Choosing the right lender can save you thousands of dollars over the period of the loan and make a difference of up to 40 per cent in how much you can borrow.

But it's not as simple as finding the lowest advertised interest rate or a "no fees" deal. Low "honeymoon" rates for the first year or two can hide other charges and give a false sense of security you get used to a monthly repayment and a year later it goes up.

Compare the "effective" or "true" interest rates, which take into account application and bank fees and any "honeymoon" rate. Effective interest rates for all major lenders are published weekly in the Sun-Herald.

It's also important to know loan conditions, such as any penalties for early discharge or re-financing.
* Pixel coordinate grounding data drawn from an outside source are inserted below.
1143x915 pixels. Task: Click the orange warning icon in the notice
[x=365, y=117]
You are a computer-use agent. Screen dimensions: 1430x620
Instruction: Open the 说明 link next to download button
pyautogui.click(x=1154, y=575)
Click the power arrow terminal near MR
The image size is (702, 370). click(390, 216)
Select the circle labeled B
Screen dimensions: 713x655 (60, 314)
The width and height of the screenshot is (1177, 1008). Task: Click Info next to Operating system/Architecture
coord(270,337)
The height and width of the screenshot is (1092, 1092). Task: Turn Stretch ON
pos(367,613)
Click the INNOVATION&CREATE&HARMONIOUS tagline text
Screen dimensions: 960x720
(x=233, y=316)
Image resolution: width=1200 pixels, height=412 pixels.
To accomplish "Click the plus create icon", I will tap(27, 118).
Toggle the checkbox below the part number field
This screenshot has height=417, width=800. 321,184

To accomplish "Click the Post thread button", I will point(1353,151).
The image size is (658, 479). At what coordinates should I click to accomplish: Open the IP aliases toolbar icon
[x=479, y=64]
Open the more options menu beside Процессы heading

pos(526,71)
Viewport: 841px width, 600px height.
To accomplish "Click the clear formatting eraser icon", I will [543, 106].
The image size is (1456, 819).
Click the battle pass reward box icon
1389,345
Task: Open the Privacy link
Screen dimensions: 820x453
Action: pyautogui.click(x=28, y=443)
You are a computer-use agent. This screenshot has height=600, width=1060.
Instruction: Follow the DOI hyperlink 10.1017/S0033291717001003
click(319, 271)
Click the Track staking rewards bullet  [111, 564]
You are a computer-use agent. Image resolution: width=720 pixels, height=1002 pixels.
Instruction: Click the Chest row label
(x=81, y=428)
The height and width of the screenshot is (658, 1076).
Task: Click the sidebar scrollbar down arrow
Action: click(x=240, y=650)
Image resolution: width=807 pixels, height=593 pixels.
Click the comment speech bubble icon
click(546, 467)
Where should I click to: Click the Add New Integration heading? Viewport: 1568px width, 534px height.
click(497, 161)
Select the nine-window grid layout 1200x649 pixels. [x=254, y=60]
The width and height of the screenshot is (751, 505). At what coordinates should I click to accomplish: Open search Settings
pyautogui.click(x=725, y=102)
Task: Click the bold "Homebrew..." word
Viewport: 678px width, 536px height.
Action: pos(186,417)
Check to see if you can make extra payments, with or without a fee, and whether you can re-draw those extra payments if you need the money later.

You can borrow up to 95 per cent of the lender's valuation (not purchase price) of a residential property, but you will need to have saved about 10 per cent that's 5 per cent for the deposit and another 5 per cent for stamp duty and legal costs.

When you approach the bank, building society or other lender, you will need to take proof of your income (pay slips/group certificate), evidence of your savings (bank statements) and details of all your debts including HECS, car payments and credit cards.

You will then be advised of how much you can borrow. Armed with this "pre-approval" (for which some lenders charge a fee), you can go house-hunting with a realistic budget. Loan approvals "over the phone" are not binding. Always obtain a written loan approval before bidding at an auction.

You can borrow on a variable interest rate or a fixed-interest rate.

Fixed interest rates are generally 1% higher than variable rates, but they can protect you against higher repayments if variable rates go up. Many lenders do not allow extra repayments and re-draw facilities with a fixed rate.

You can take an each-way bet by taking half the loan on a fixed rate and half on a variable rate.

A mortgage broker can calculate across a wide range of lenders to determine which loan best suits your circumstances, but if using a broker check:

  • That it is not also a lender pushing its own products.
  • That it costs you no more than going directly to a bank.
  • That it receives identical commission from all its lenders.